Even when you’re on track with your fitness goals, you must work towards maintaining them. If you don’t, you may find yourself gaining a few extra pounds, and the process of shedding them begins again.
Permanent weight loss isn’t possible; it requires consistency with your diet, workout routines, and other health-related parts of your lifestyle. Commit to these eight ways to permanently keep your weight in check:
Avoid fad diets
Research shows that between 18 to 30 percent of people who lose weight through dieting will gain it back within two years! It’s attributed to fad diets, short-term solutions for weight loss.
If you’ve slimmed down because of a short-term diet, you may be at the risk of gaining back those pounds. For a long-term result, you must make permanent changes to your diet and lifestyle.
Strength training
Losing weight can be done with a diet alone but the chances of gaining it back increase if you don’t engage in consistent physical activity. Ditch cardio workouts to maintain your weight and focus more on interval and strength training.

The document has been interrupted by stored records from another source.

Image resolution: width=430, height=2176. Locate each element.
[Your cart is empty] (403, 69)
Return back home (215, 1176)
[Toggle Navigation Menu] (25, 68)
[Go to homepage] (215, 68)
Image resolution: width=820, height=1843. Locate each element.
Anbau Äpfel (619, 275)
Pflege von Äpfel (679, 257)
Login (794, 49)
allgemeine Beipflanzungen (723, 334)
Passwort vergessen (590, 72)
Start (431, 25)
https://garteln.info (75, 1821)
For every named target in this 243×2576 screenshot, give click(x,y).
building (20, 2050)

These exercises boost your metabolism, tone your muscles, and keep sneaky pounds in check. You can work out for an hour twice weekly for maximum results.
Take walks often
Conventionally, the average person should walk 1,000 steps to stay fit. You can find engaging ways to incorporate it into your lifestyle, whether by taking the bus on days you skip the gym or walking to places that aren’t too far.

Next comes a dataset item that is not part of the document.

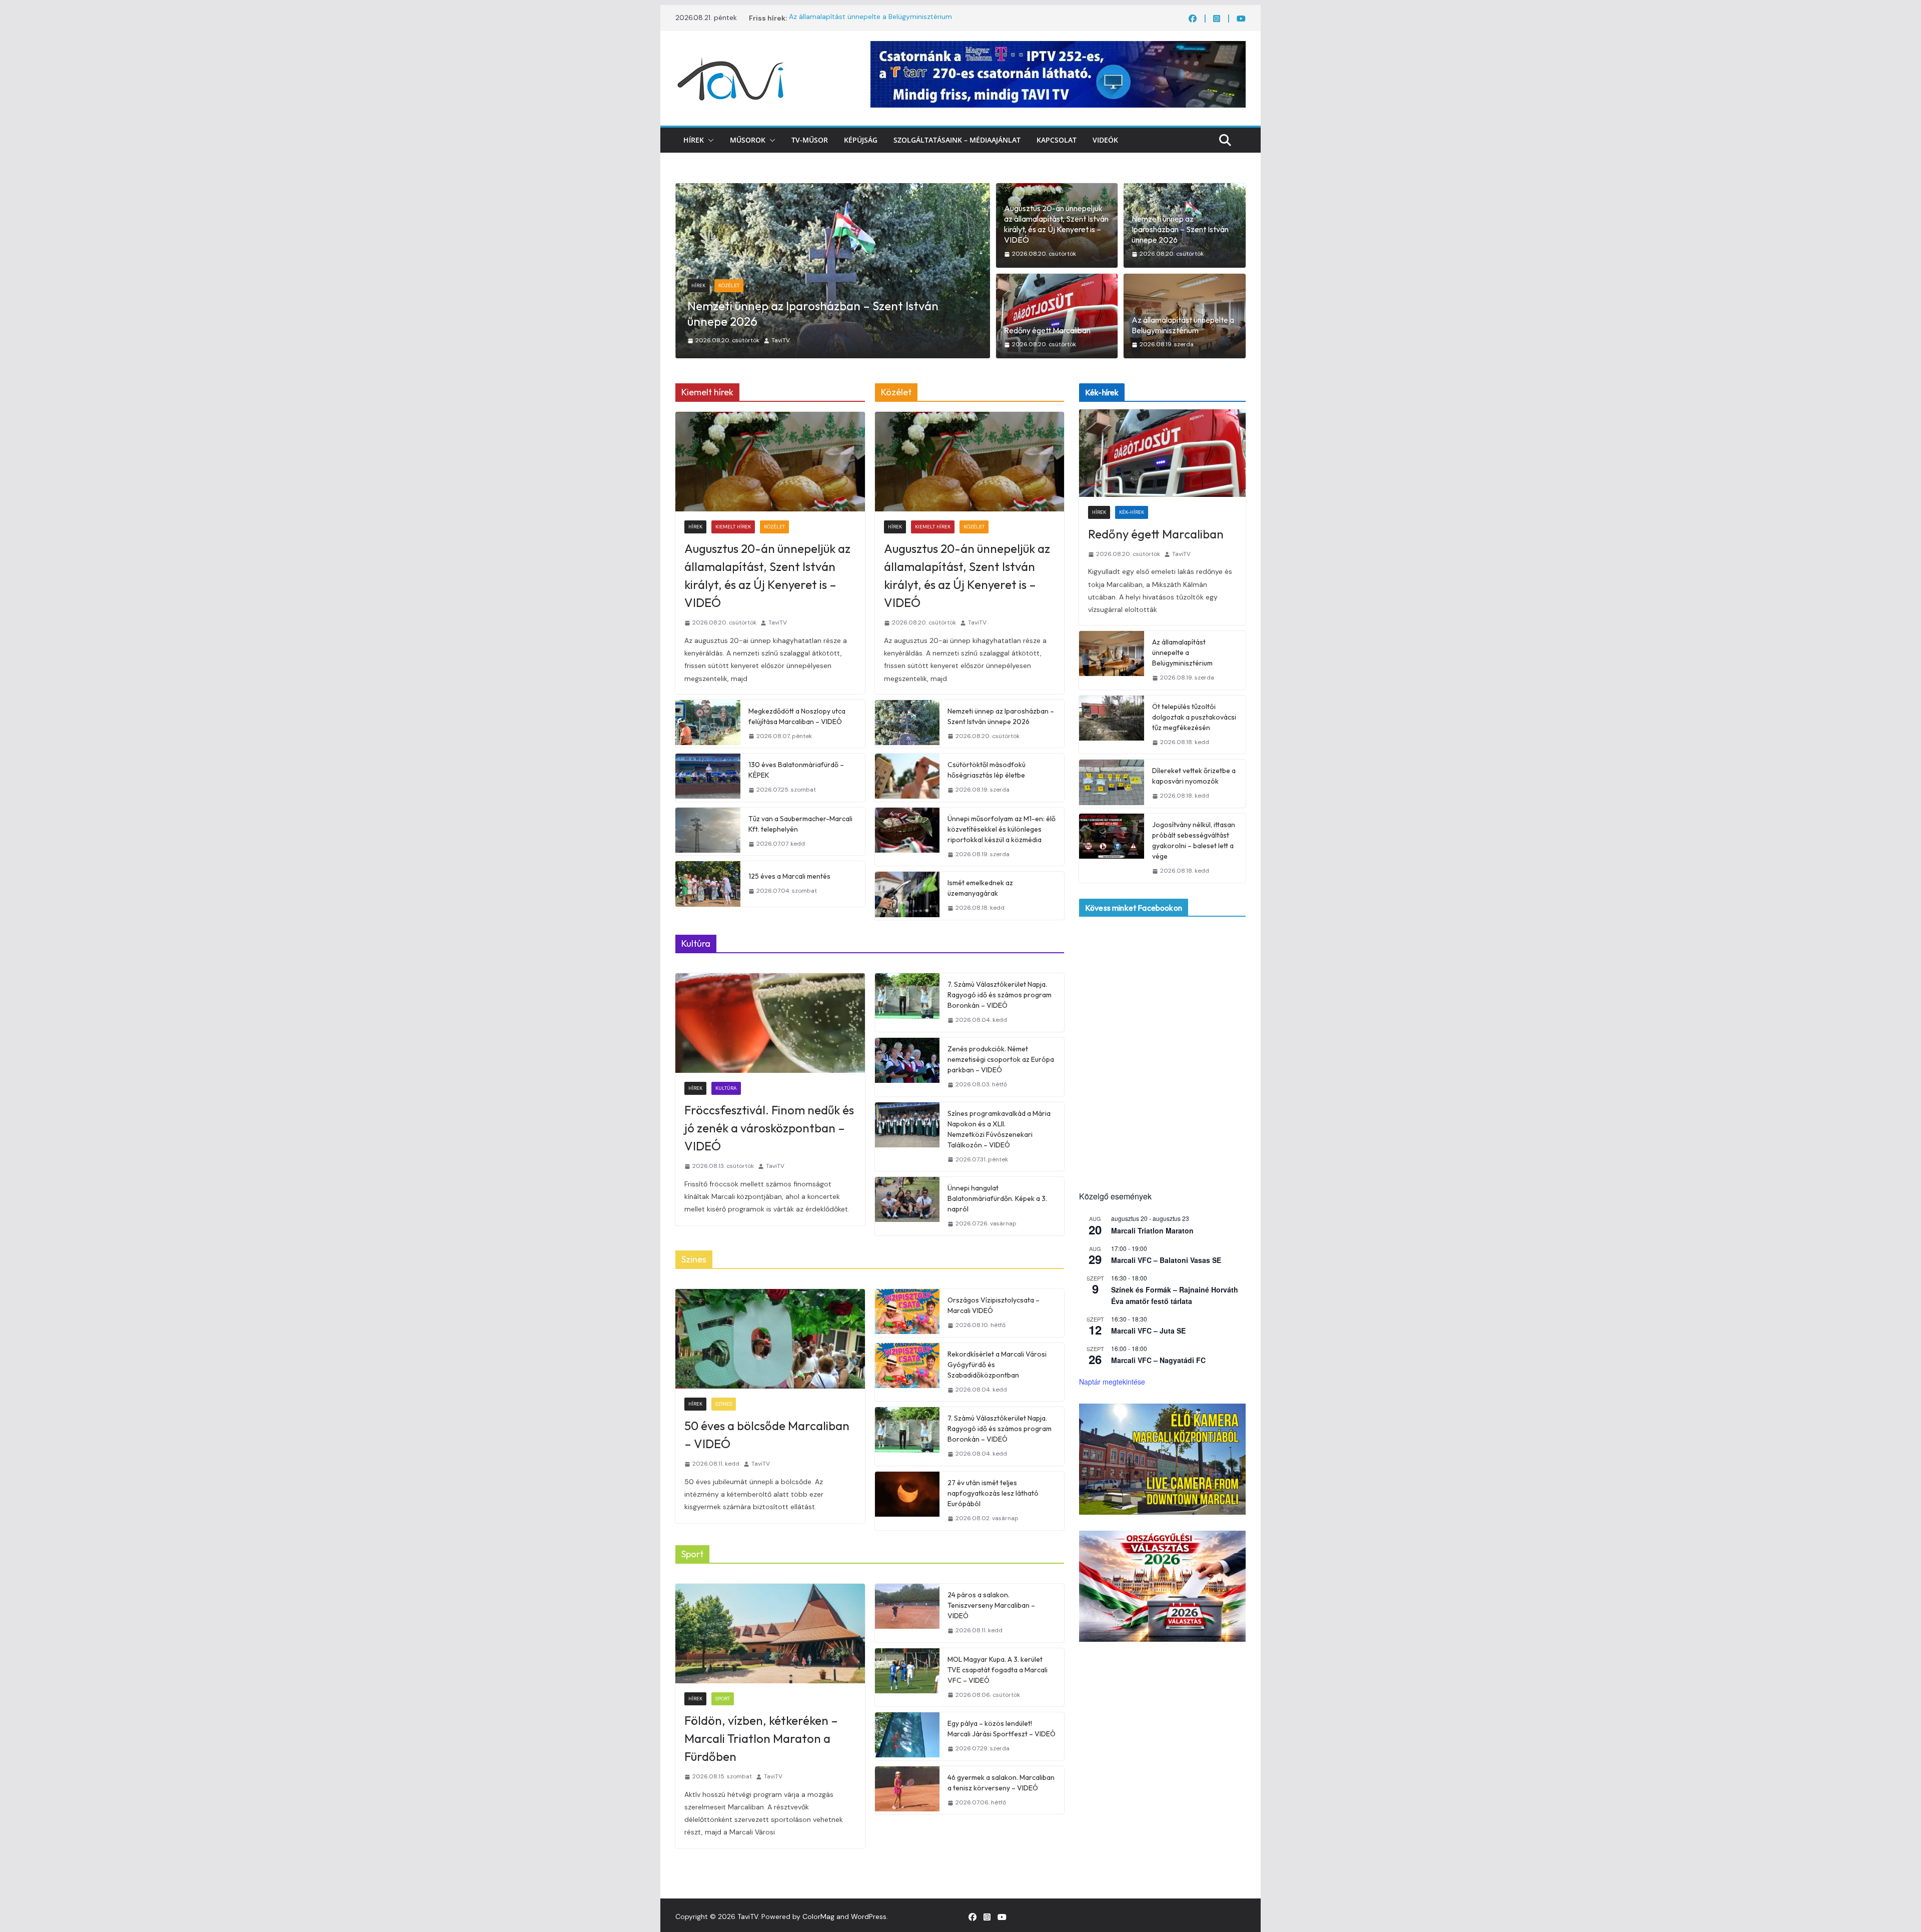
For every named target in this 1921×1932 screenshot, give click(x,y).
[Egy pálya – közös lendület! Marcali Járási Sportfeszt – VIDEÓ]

Alternatively, you can dedicate some time to walking for an hour every day. It’s a reliable way to lose weight and keep sneaky pounds at bay.
Eat only when you’re hungry
You’ll undoubtedly gain back those pounds if you keep eating even when you don’t need food. Before putting anything in your mouth, ask yourself why you’re eating it.

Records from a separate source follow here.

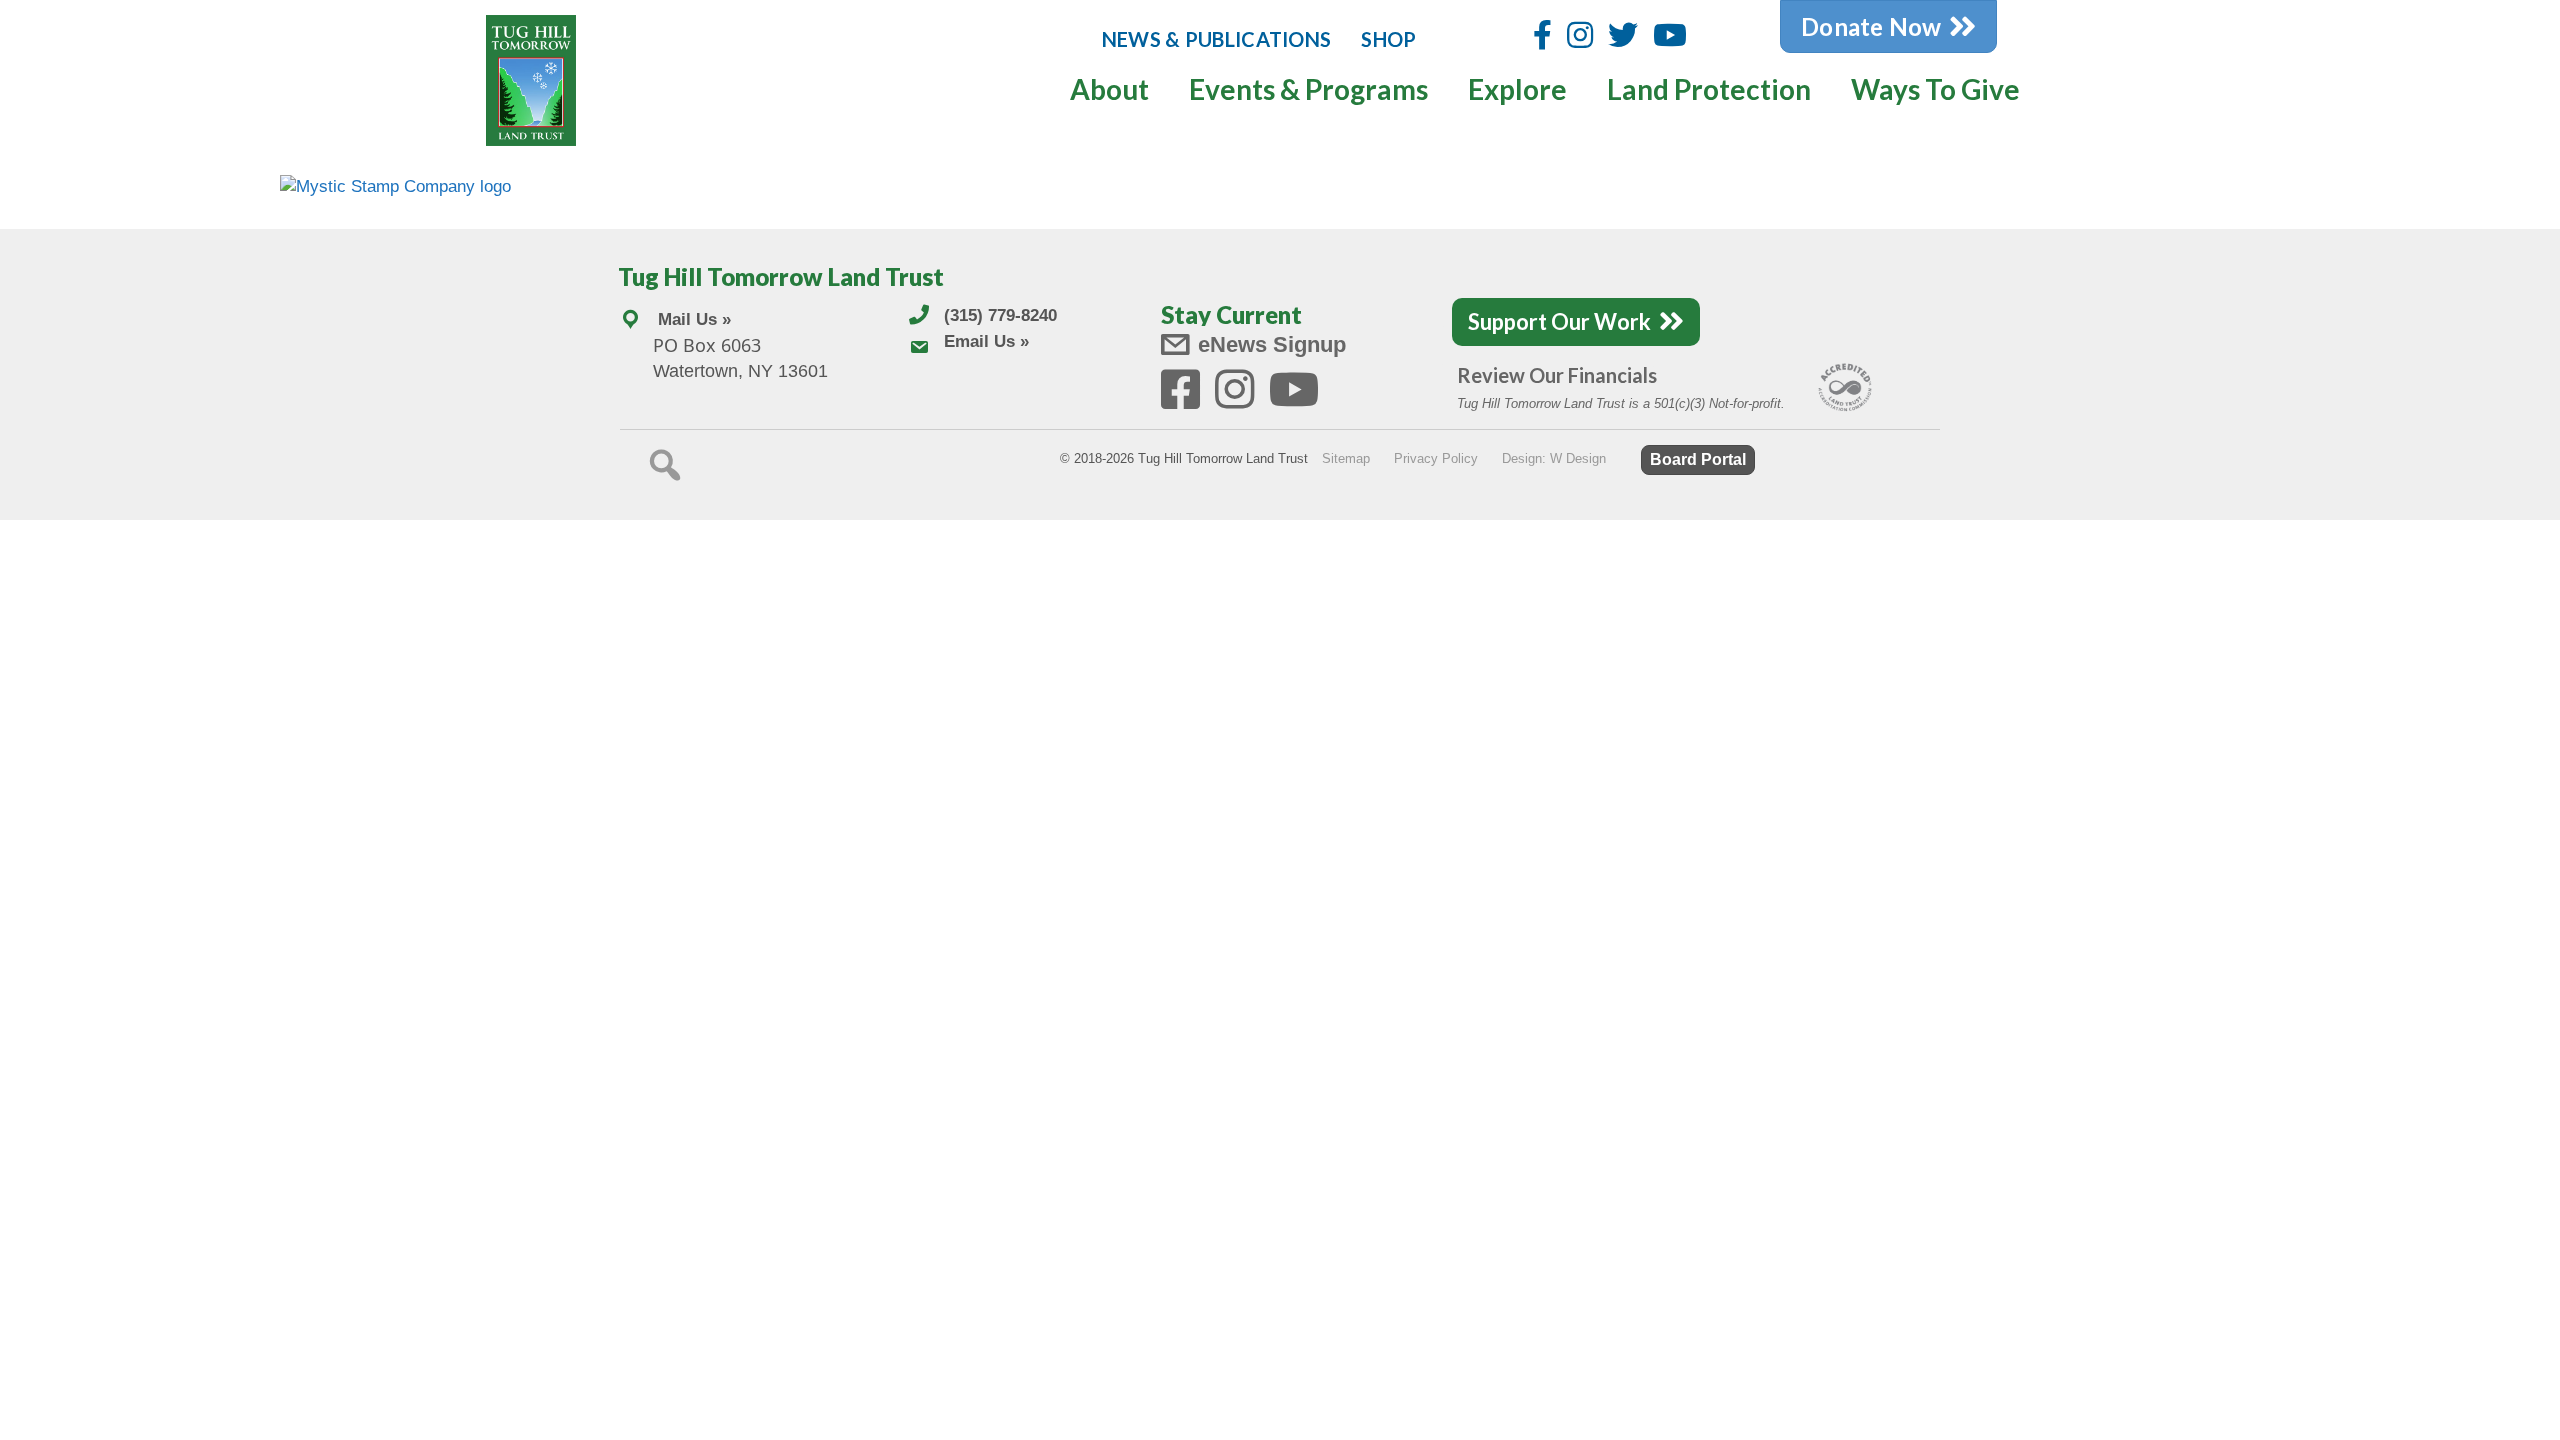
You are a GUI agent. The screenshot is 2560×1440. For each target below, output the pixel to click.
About (1109, 89)
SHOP (1388, 39)
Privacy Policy (1436, 458)
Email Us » (986, 341)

Are you angry, anxious, or bored? If hunger isn’t why you’re peeking into the fridge, reach for healthy snacks instead.
Track your weight
Research has shown that hiding from your scale may encourage weight gain; fitness enthusiasts who track their weights frequently are more likely to maintain it.
The scale serves as a priming mechanism that encourages you to watch what you eat and do activities to maintain your body mass.
Workout in the morning
Working out in the morning can help you permanently keep your weight in check. If you wait until your day ends, you may be too tired to do anything significant.
So, early morning is an excellent period for busy people to work out without interfering with their daily routine.
Prep your meals
Working out and tracking your weight aren’t the only requirements for permanently keeping lost weight at bay; you must also pay attention to what you eat.
You can consider prepping your meal before bed; determine what you’ll eat the next day if you don’t already have a timetable. This helps you avoid unhealthy dietary choices.